**TASKS TO PERFORM:**
1) According to the review of Clifford D. Simak's novel, in what year was Time is the Simplest Thing first published?
2) Continue the review of Simak's Time is the Simplest Thing from its final sentence.

Time is the Simplest Thing is the fifth book by Clifford D. Simak that I have read. It was published in 1961, I read the Crest 1962 edition with Richard Powers’ artwork on the cover. I keep working my way through Simak because I agree with the consensus that he is one of the best “vintage science fiction authors.” Since January is, as everyone knows, Vintage Science Fiction month Twitter Feed I took advantage and started 2018 off with another Simak. (Cp. origin of Vintage SciFi Month)
Compared with the other four novels of Simak’s that I have read, this one came across as far more aggressive. Simak is a very good writer, which is again demonstrated in this novel. Simak sometimes touches on social issues in his works – not quite to the extent of Poul Anderson – but one gets used to finding these elements in Simak’s fiction. This novel, though, seemed like Simak wanted to club readers in the head. Speculative readers might suggest that Simak was giving social commentary, particularly reflective of the time in which it was written and published. However, I think “commentary” is a bit loose of a word. Simak’s commentary, then, is quite heavy-handed and forceful. More so than I am used to from him.

**DATA RECORDS:**
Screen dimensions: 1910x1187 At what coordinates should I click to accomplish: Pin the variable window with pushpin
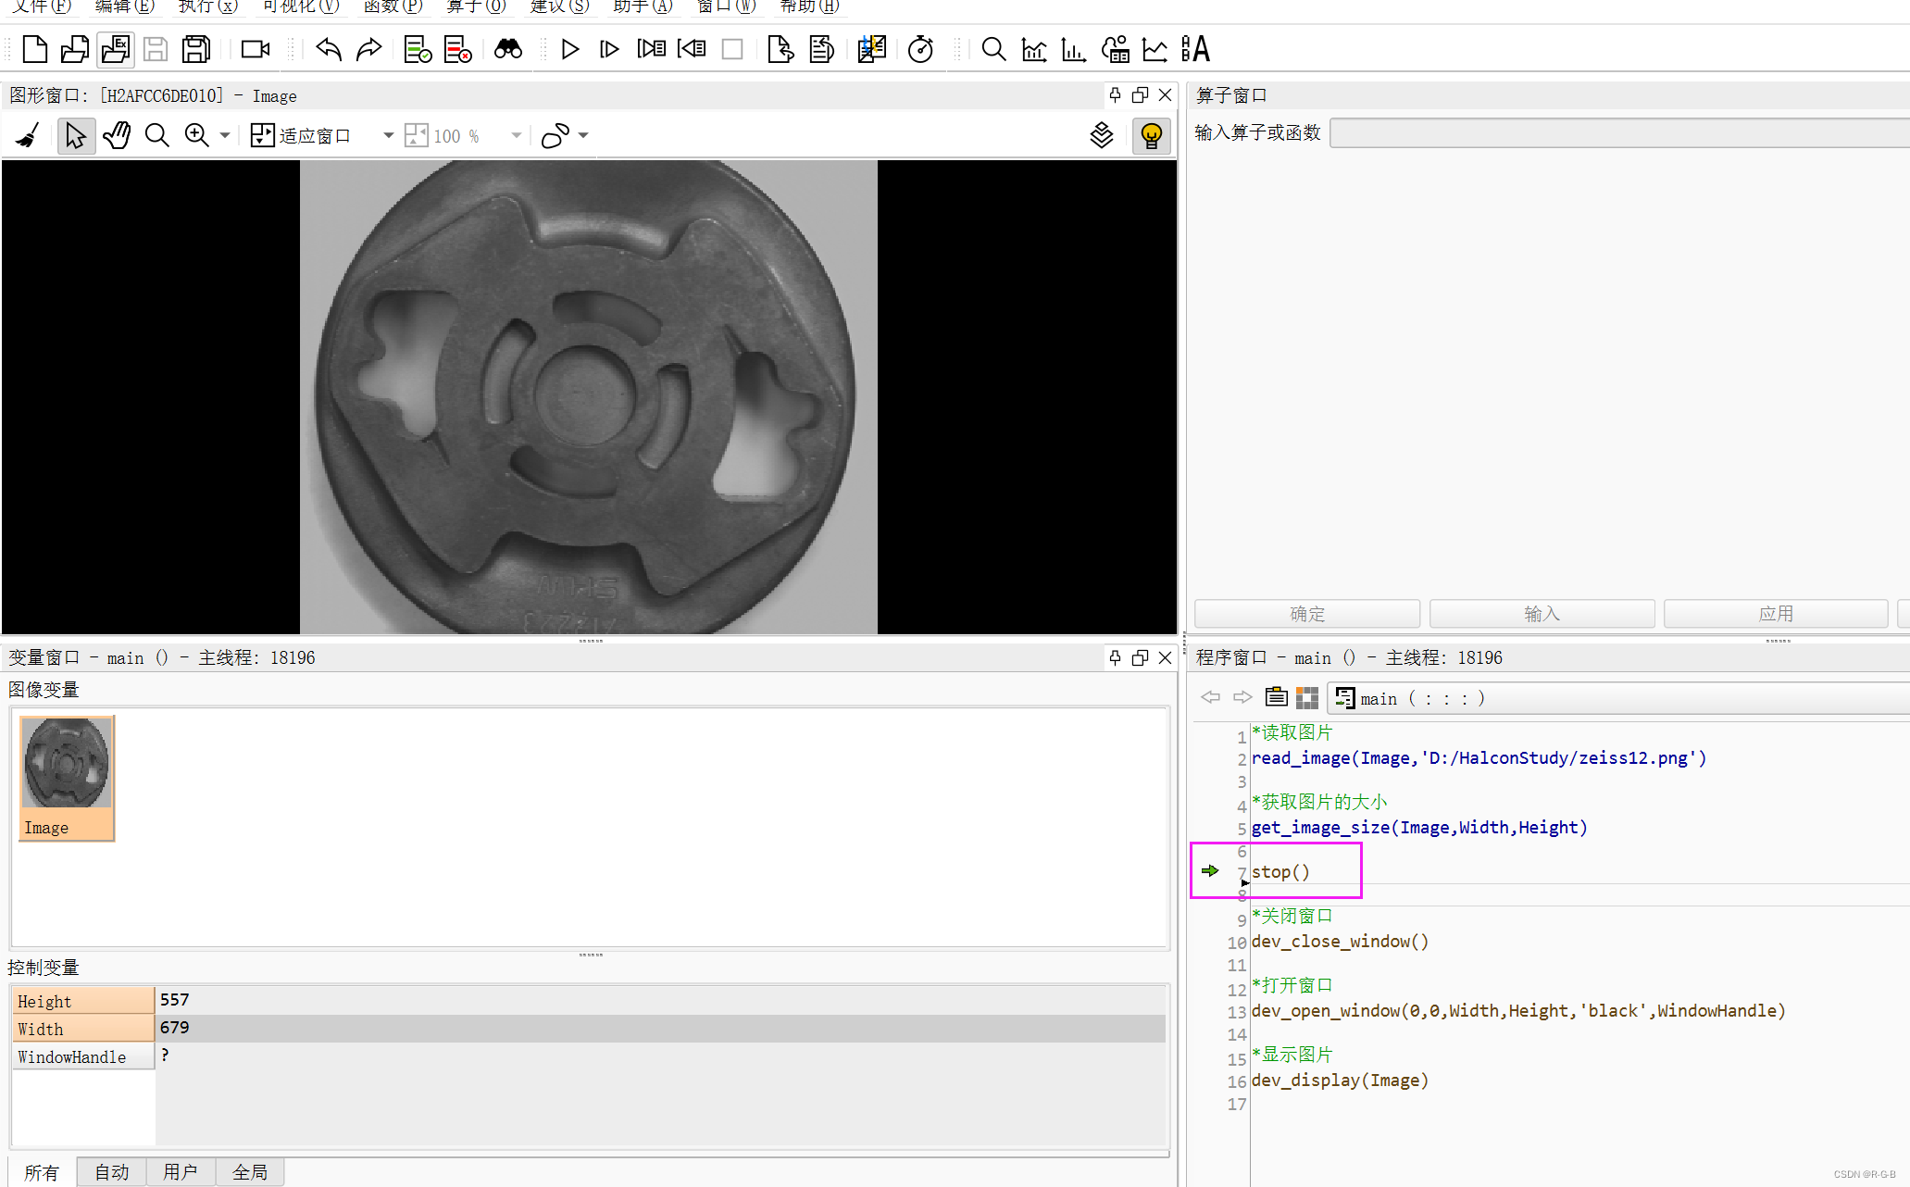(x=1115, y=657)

---

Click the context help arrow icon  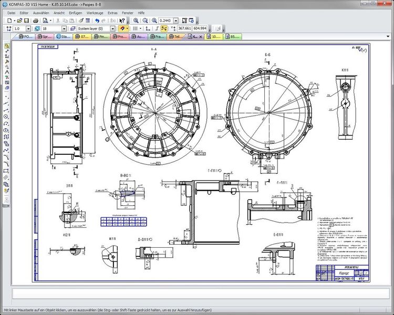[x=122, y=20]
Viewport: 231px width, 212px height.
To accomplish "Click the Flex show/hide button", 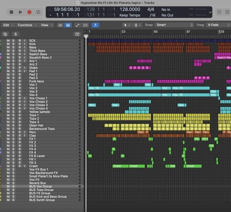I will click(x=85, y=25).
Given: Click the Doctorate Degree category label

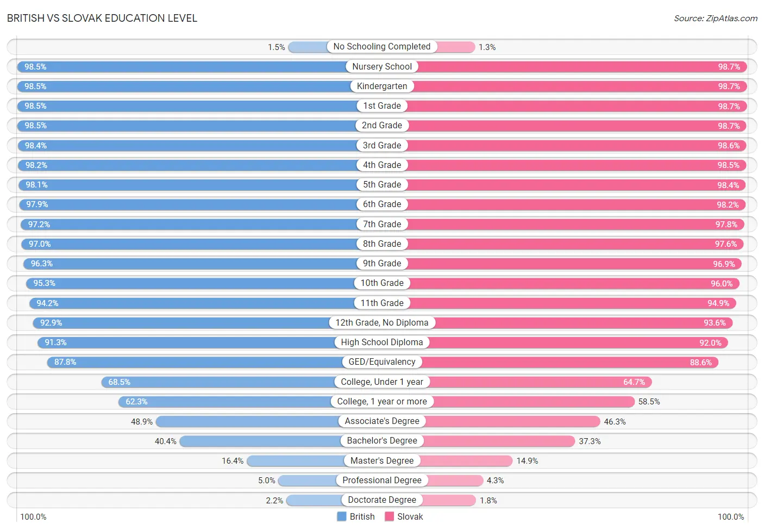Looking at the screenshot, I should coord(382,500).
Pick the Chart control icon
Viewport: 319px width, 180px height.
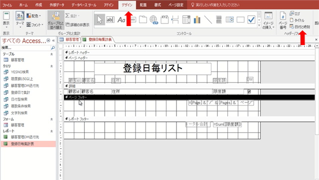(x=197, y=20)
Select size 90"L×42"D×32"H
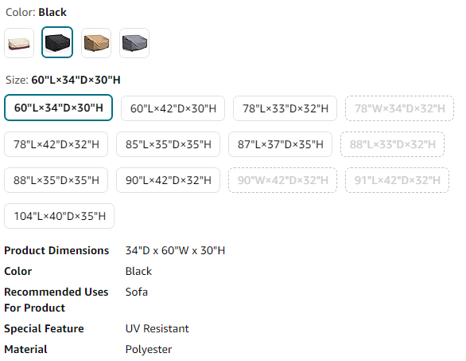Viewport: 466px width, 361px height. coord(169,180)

**RESPONSES TO THE TASKS:**
1) 1961

2)
Another facet that I have decided is part of Simak’s style, are the multitude of plotline directions that occur in his novels. I think this generally works for Simak, but in each of the novels I have read, it did seem like there was a whole lot of different threads and the plot would 180° more sharply than I liked. And maybe, sometimes, I did not love the new direction the story took.
Telepaths, like the main character, can project their minds beyond the usual barriers of space and time. Shep Blaine is one of the telepathic explorers – he mentally/spiritually – is able to traverse galaxies and time and explore. He is in the employ of a corporation named Fishhook which capitalizes on the findings of telepaths like Blaine. So, immediately, I was comparing some elements of this novel to that of Frederik Pohl’s Gateway (a novel I really despise). The novels are similar with regard to a few elements, particularly the corporation capitalizing on exploration.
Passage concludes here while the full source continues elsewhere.